By 11 March, Outram captured two bridges across the Gumti near the Residency (an iron bridge and a nearby stone bridge) although heavy rebel artillery fire forced him to abandon the stone bridge. Meanwhile, Campbell occupied an enclosed palace (the Secundrabagh) and a mosque (the Shah Najaf) with little opposition; these two positions had been the scene of heavy fighting the previous November. In front of him was a block of palace buildings, collectively known as the Begum Kothi. There was severe fighting for these on 11 March, in which 600 or 700 rebels died.

Over the next three days, Campbell's engineers and gunners blasted and tunnelled their way through the buildings between the Begum Kothi and the main rebel position in the King of Oudh's palace, the Kaisarbagh. Meanwhile, Outram's guns bombarded the Kaisarbagh from the north. The main assault on the Kaisarbagh took place on 14 March. Campbell's and Frank's forces attacked from the east, but Campbell surprisingly refused Outram permission to cross the Gumti and take the Kaisarbagh between two fires. As a result, although the Kaisarbagh was easily captured, its defenders were able to retreat without difficulty.

==Final capture of Lucknow==
Most of the rebels were abandoning Lucknow and scattering into the countryside. Campbell failed to stop most of them, by sending his cavalry after some rebels who had left earlier. Operations temporarily halted while the British reorganised and most regiments fell to looting the captured palaces.

On 16 March, Outram finally recrossed the Gumti, and his division advanced on and stormed the Residency.
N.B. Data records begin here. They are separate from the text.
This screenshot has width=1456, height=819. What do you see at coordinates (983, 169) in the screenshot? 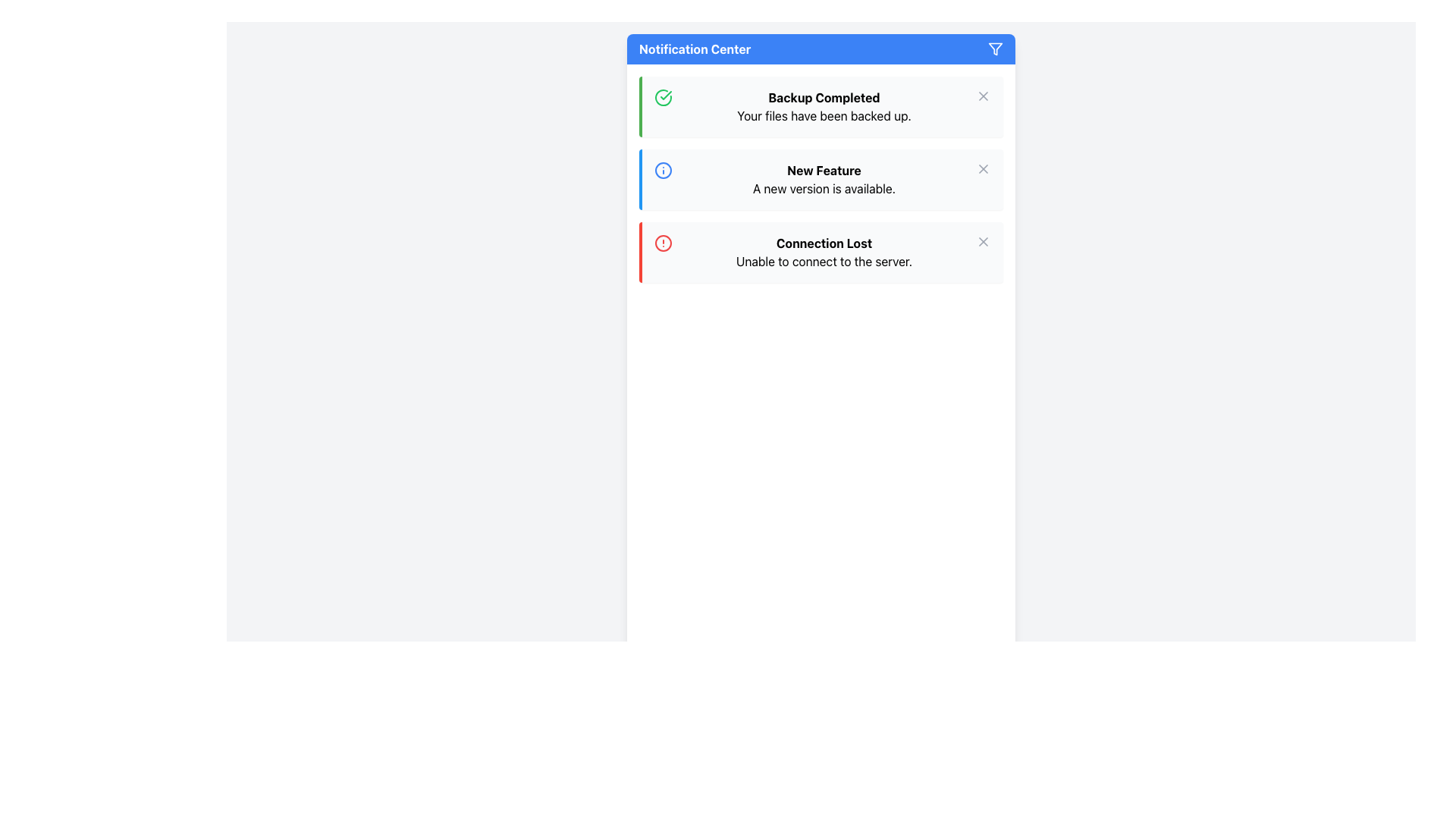
I see `the dismiss button (an 'X' icon in light gray) located in the top-right corner of the 'New Feature' card` at bounding box center [983, 169].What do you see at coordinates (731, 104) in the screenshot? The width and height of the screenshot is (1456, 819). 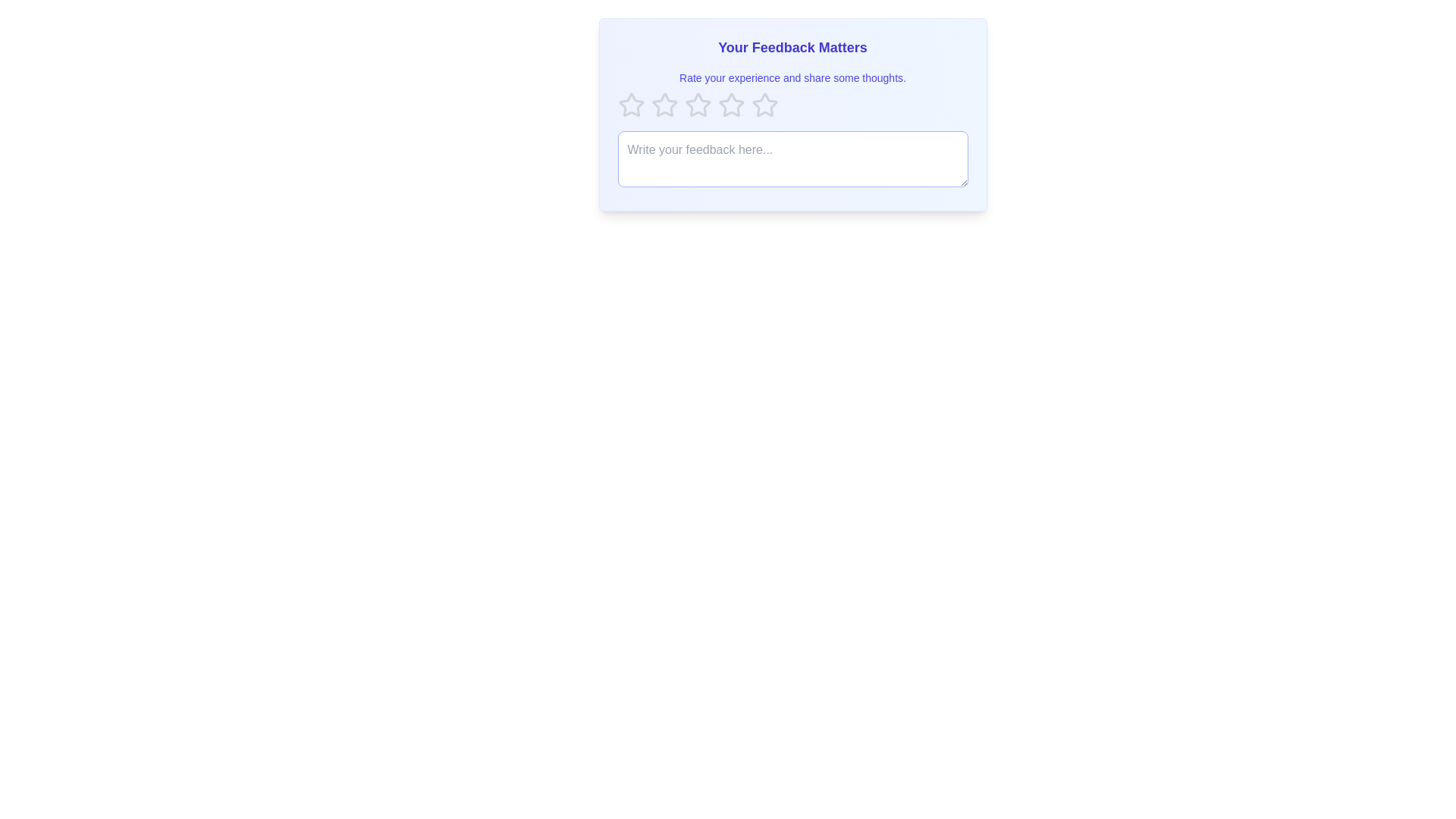 I see `the star corresponding to the desired rating 4` at bounding box center [731, 104].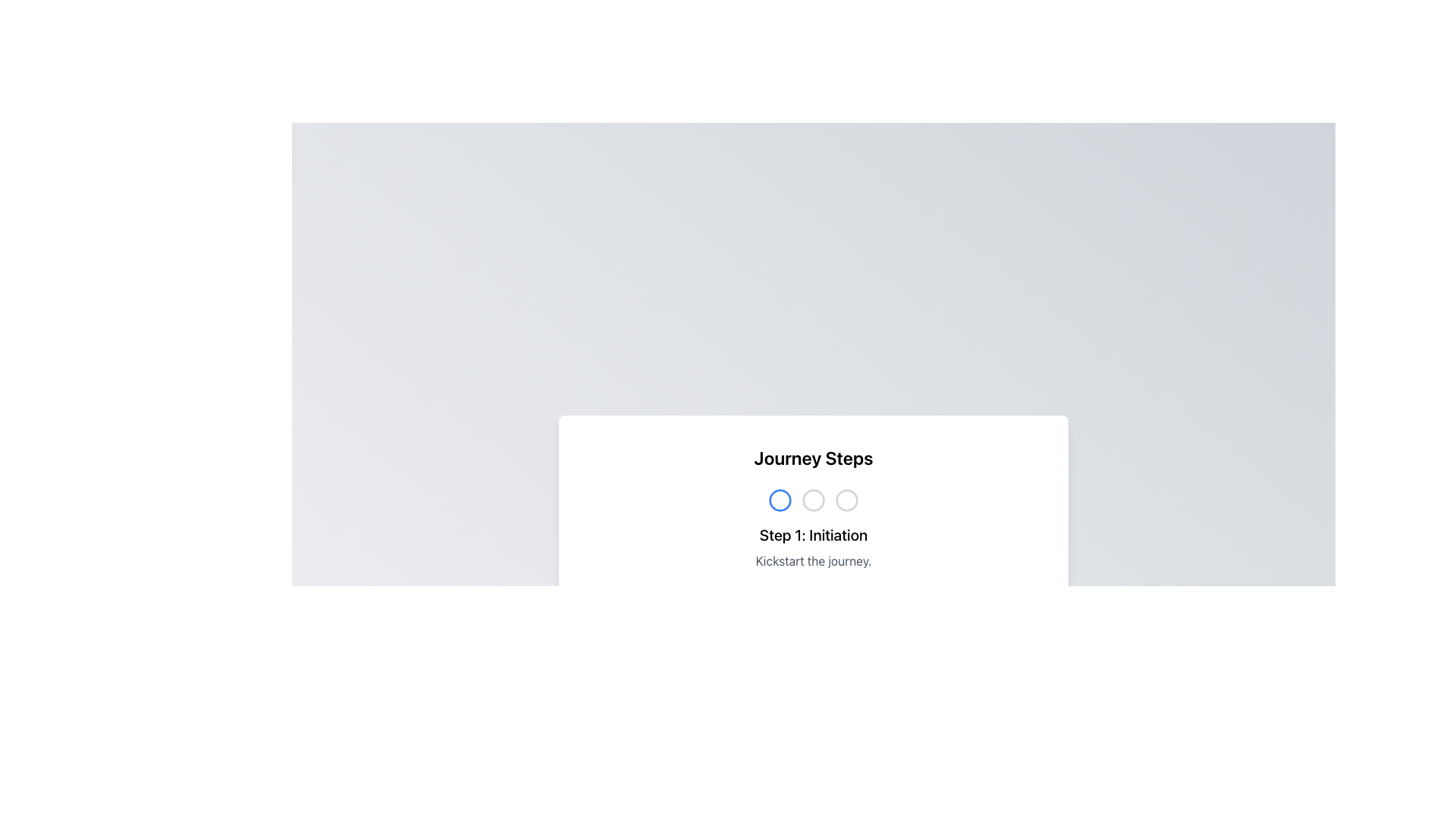 The height and width of the screenshot is (819, 1456). What do you see at coordinates (813, 500) in the screenshot?
I see `the second circular icon in a row of three icons, which serves as a passive state marker in a multi-step process` at bounding box center [813, 500]. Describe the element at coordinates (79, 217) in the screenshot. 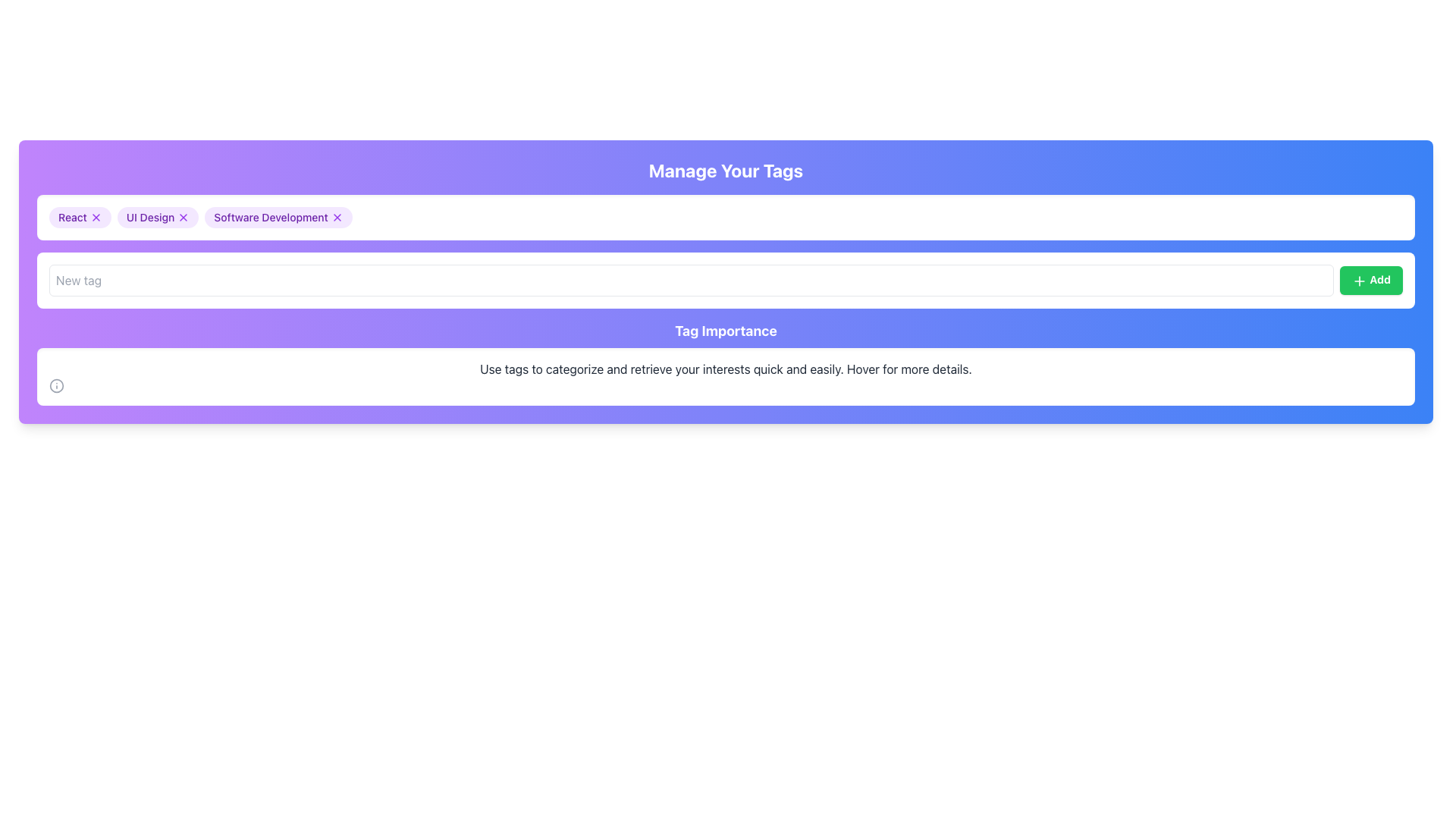

I see `the 'X' icon on the light purple 'React' tag` at that location.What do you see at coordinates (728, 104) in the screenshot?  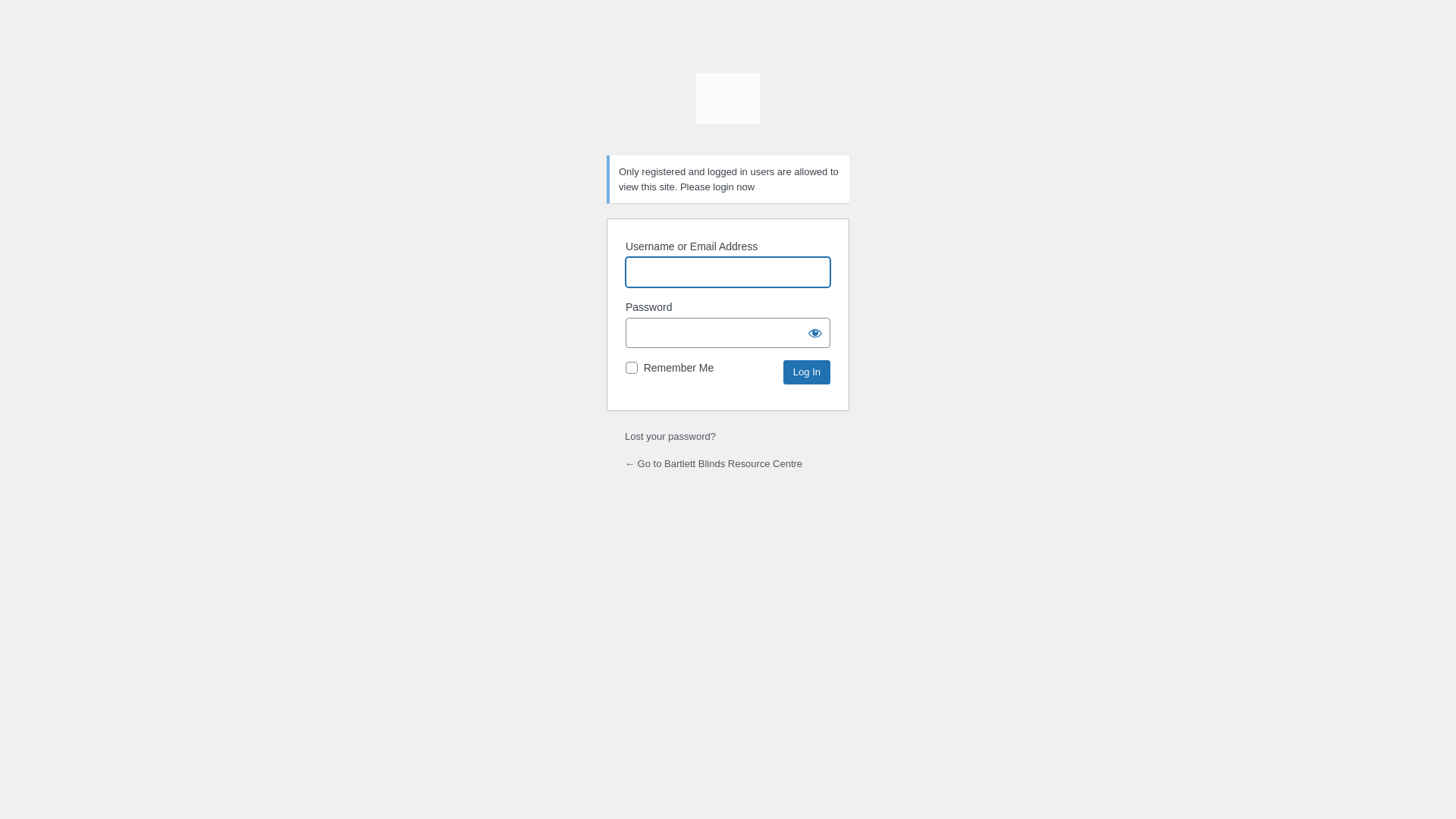 I see `'Powered by WordPress'` at bounding box center [728, 104].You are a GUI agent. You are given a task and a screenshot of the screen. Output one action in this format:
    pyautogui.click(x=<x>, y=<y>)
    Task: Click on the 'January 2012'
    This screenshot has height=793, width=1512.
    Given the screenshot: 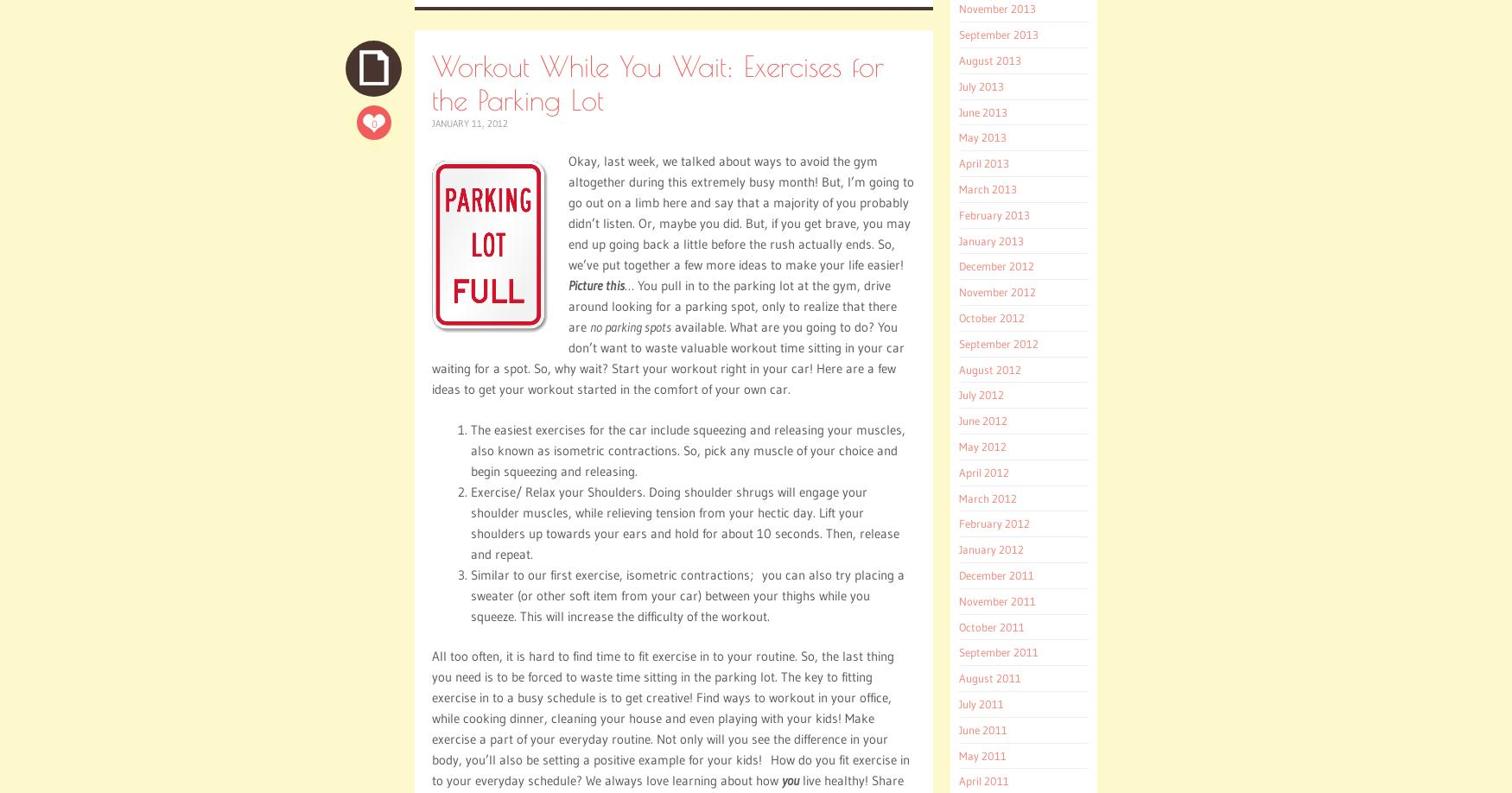 What is the action you would take?
    pyautogui.click(x=990, y=549)
     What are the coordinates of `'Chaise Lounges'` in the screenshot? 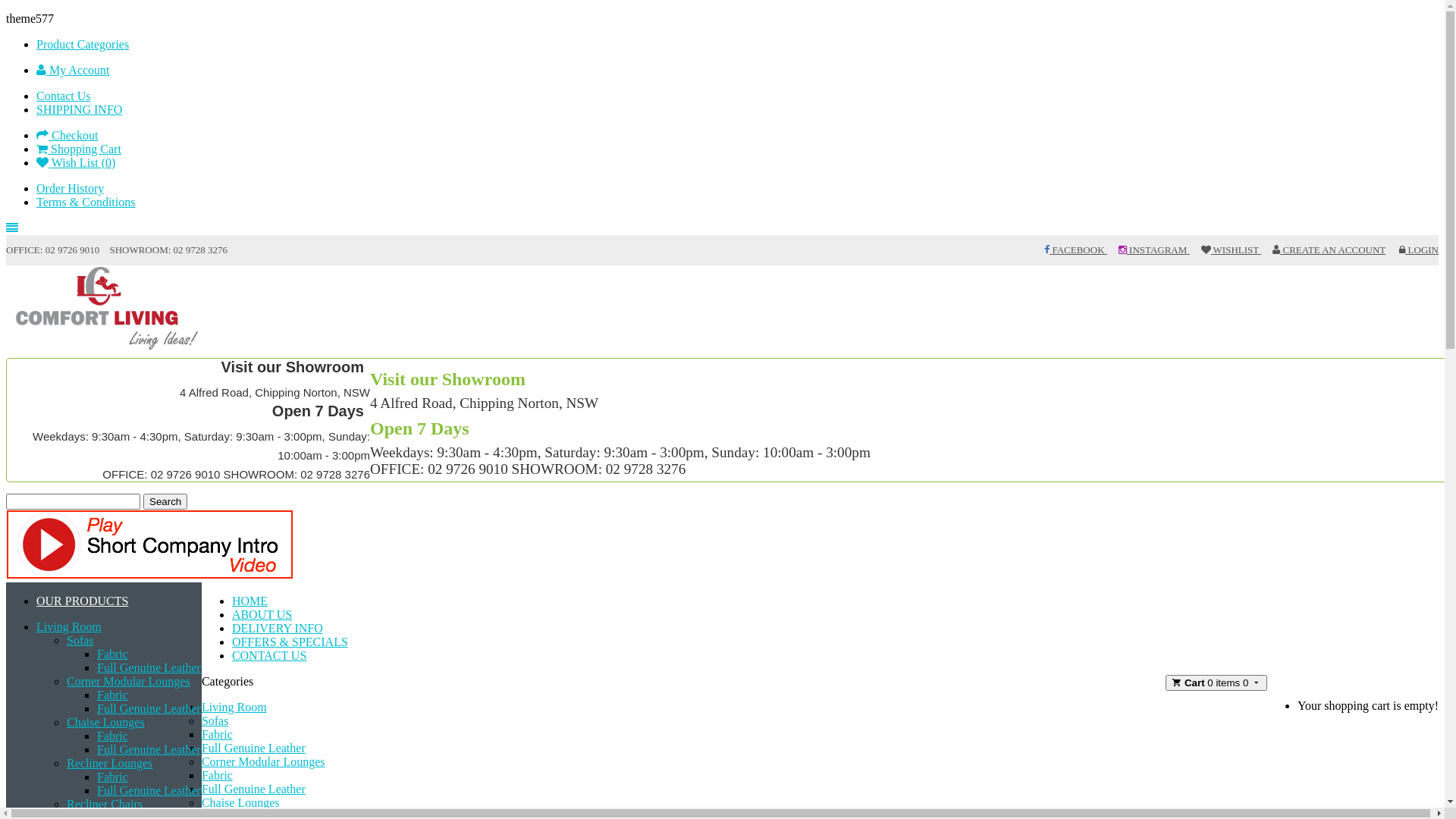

There were disjointed rebel counter-attacks on the Alambagh and the British positions north of the Gumti, which failed. A rebel force which was supposed to contain Begum Hazrat Mahal, the wife of the dispossessed Nawab of Oudh, and her son Birjis Qadr whom the rebels had proclaimed Nawab, were driven from the Musabagh, yet another walled palace four miles northwest of Lucknow.

The last rebels, 1,200 men under a noted leader, Ahmadullah Shah, also known as the Maulvi of Faizabad, were driven from a fortified house in the centre of the city on 21 March. The city was declared cleared on this date.

==Outcome==
Campbell had advanced cautiously and had captured Lucknow with few casualties, but by failing to prevent the rebels escaping, he was forced to spend much of the following summer and monsoon season clearing the rebels from the countryside of Oudh. As a result, his army suffered heavy casualties from heatstroke and other diseases.

Outram had also failed to protest his orders not to advance on 14 March, which had allowed most rebels to escape. Outram was Civil Commissioner for Oudh in addition to his military command, and may have allowed his hopes for pacification and reconciliation to override his soldier's instincts.

Rebel casualties were hard to estimate. British troops usually executed any prisoners they captured, whether armed or not. One of the prominent British casualties was William Hodson, who led an irregular cavalry unit and also served as an Intelligence officer, killed during the capture of the Begum Kothi on 11 March.